**EXERCICE COURT 1**
Recopiez le passage du texte à lire qui va de « L’angoisse étreint alors » à « du divertissement automobile. », ces deux extrémités comprises.
**EXERCICE COURT 2**
D'après le texte à lire, quel pays était autrefois le plus grand centre de production de kit-cars ?
**EXERCICE COURT 3**
Dressez la liste de tous les types de personnes auxquels le texte à lire associe un moment d'émotion culturelle.

**TEXTE À LIRE**
○ ○ ○ ○ ○

2013 Cosmétron…
Il est des moments d’émotions culturelles qui marquent la vie de tout homme à la fibre artistique un tant soit peu développée :
– la lecture en boucle d’Ulysse, de James Joyce…, pour le lettré…
– la découverte de L’ange à tête de Babouchka de Robert Combas…, pour le peintre en devenir…
– la vision dantesque des cochons tatoués de Wim Delvoye…, pour le fin gourmet…
– la machine à caca (un jeu éducatif uniquement diffusé sur poopeegames)…, pour le constipé…
– la vision télévisuelle de Nabila dissertant intellectuellement des vertus du shampoing…, pour l’épicurien… !
L’angoisse étreint alors l’âme de l’esthète resté dans son âme d’enfant : Serai-je à la hauteur du Grand Œuvre qui se présente à moi ?
Il fut un temps, petits z-enfants, où le Royaume-Uni d’Angleterre était le centre du monde automobile, mais aussi le plus grand centre de production de Kit-cars au niveau interplanétaire, suivant un modèle de création bien établi : On copie tout ce qui marche, avec les moyens du bord et une imagination d’artisan modeste mais bûcheur.
Puis un jour, de la même manière que le commerce d’héroïne du pépère François, malgré ses qualités, s’est retrouvé fatalement écrasé par des lois de plus en plus liberticides, il devint tout simplement impossible aux artisans Kiteurs de persévérer à s’enfoncer dans la fange et le burlesque… pour continuer d’espérer rivaliser sérieusement avec les étrons américains sur le terrain de l’arnaque du divertissement automobile.

○ ○ ○ ○ ○

**MATÉRIEL PRÉSENTÉ**
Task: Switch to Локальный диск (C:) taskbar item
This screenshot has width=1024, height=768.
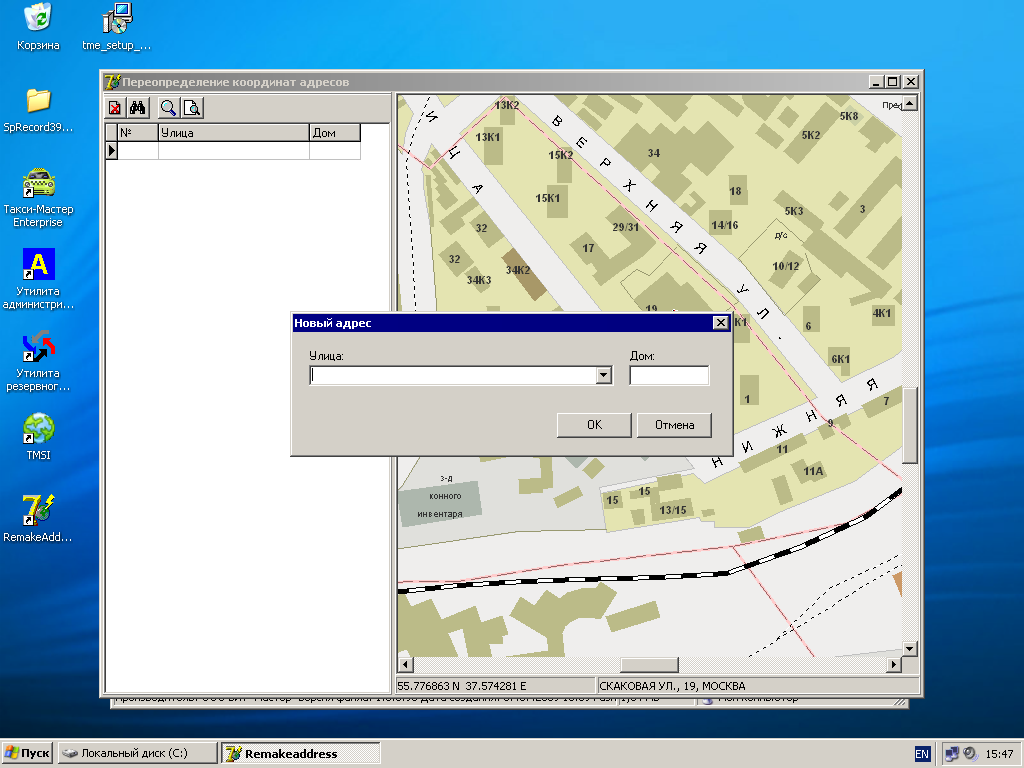Action: tap(137, 753)
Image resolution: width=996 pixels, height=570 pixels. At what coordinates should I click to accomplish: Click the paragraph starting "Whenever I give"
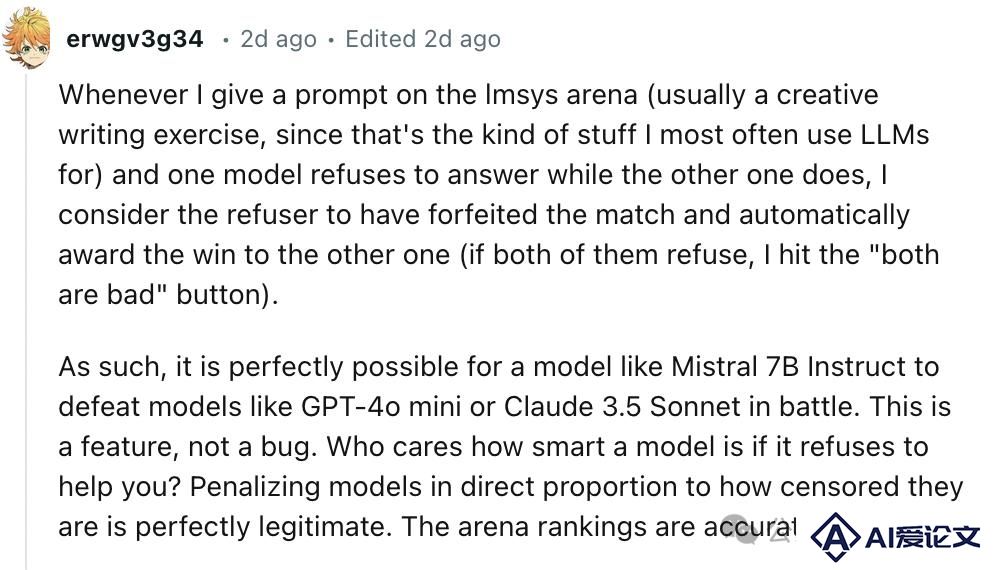pyautogui.click(x=499, y=194)

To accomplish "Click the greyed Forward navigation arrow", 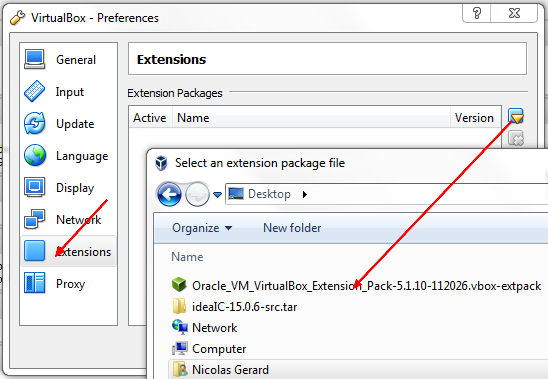I will 197,194.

○ ○ ○ ○ ○

**RÉPONSE ATTENDUE 1**
L’angoisse étreint alors l’âme de l’esthète resté dans son âme d’enfant : Serai-je à la hauteur du Grand Œuvre qui se présente à moi ?
Il fut un temps, petits z-enfants, où le Royaume-Uni d’Angleterre était le centre du monde automobile, mais aussi le plus grand centre de production de Kit-cars au niveau interplanétaire, suivant un modèle de création bien établi : On copie tout ce qui marche, avec les moyens du bord et une imagination d’artisan modeste mais bûcheur.
Puis un jour, de la même manière que le commerce d’héroïne du pépère François, malgré ses qualités, s’est retrouvé fatalement écrasé par des lois de plus en plus liberticides, il devint tout simplement impossible aux artisans Kiteurs de persévérer à s’enfoncer dans la fange et le burlesque… pour continuer d’espérer rivaliser sérieusement avec les étrons américains sur le terrain de l’arnaque du divertissement automobile.

**RÉPONSE ATTENDUE 2**
Le Royaume-Uni d'Angleterre.

**RÉPONSE ATTENDUE 3**
le lettré, le peintre en devenir, le fin gourmet, le constipé, l'épicurien